We looked to see whether the grit locations lay inside any of these protected areas and it turns out that yes, they all lie within the SPA, SSSI and the SAC: [black dotted line is Broomhead Estate (as detailed in the the agri-environmental scheme), the green area is the combined SPA, SSSI and SAC, and the red stars are the locations where these grit piles were photographed]

So is anybody checking whether this is medicated or unmedicated grit? We doubt it. We know from previous correspondence with DEFRA’s Veterinary Medicines Directorate (VMD) that it barely checks dead grouse for veterinary medicines residues and it certainly doesn’t check gritting locations to ensure compliance with the statutory withdrawal times, because it told us as much.

Is Natural England checking whether this is medicated or unmedicated grit? We know from recent research that the drug Flubendazole can cause contamination and damage to aquatic ecosystems – so is Natural England concerned about the potential ecotoxicity of medicated grit use on grouse moors in general, let alone those like Broomhead with protected status designations? We doubt it, given NE’s recent track record of turning a blind eye to everything that goes on up on the moors.

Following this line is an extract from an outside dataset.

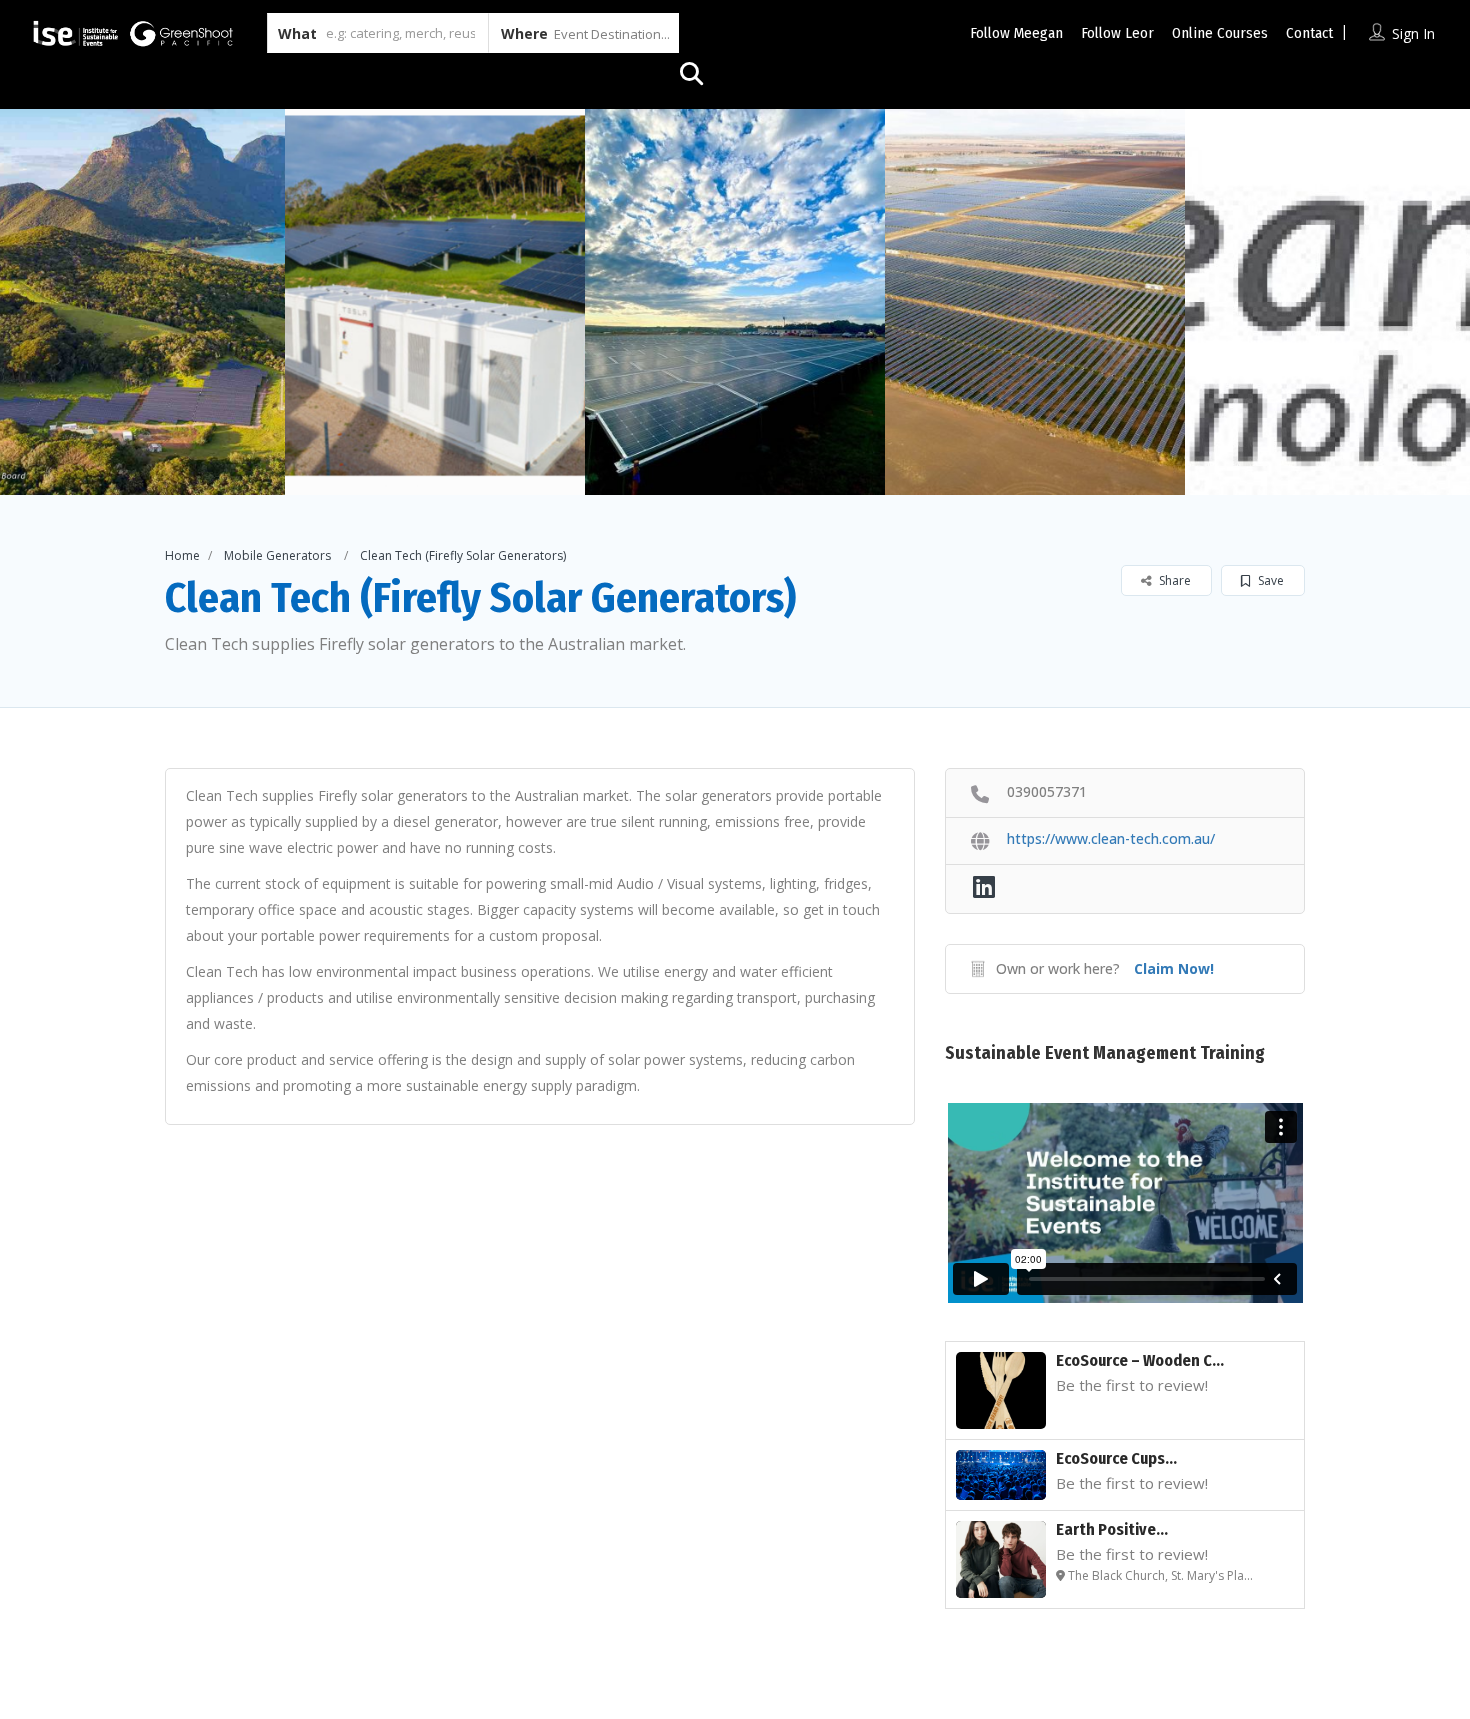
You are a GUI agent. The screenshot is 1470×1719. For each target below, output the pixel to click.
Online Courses (1220, 33)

We could check for ourselves whether this is medicated or unmedicated grit, by collecting a few samples and having them tested. But if we did this, we’d be open to charges of ‘theft’ (of the grit from the moor) by the landowner if he/she felt so inclined.

What we’re left with then is yet another aspect of potentially damaging grouse moor management without any statutory monitoring whatsoever, and instead we’re supposed to rely on the industry’s own self-regulation to ensure environmental protection. And we all know how good this industry is at that.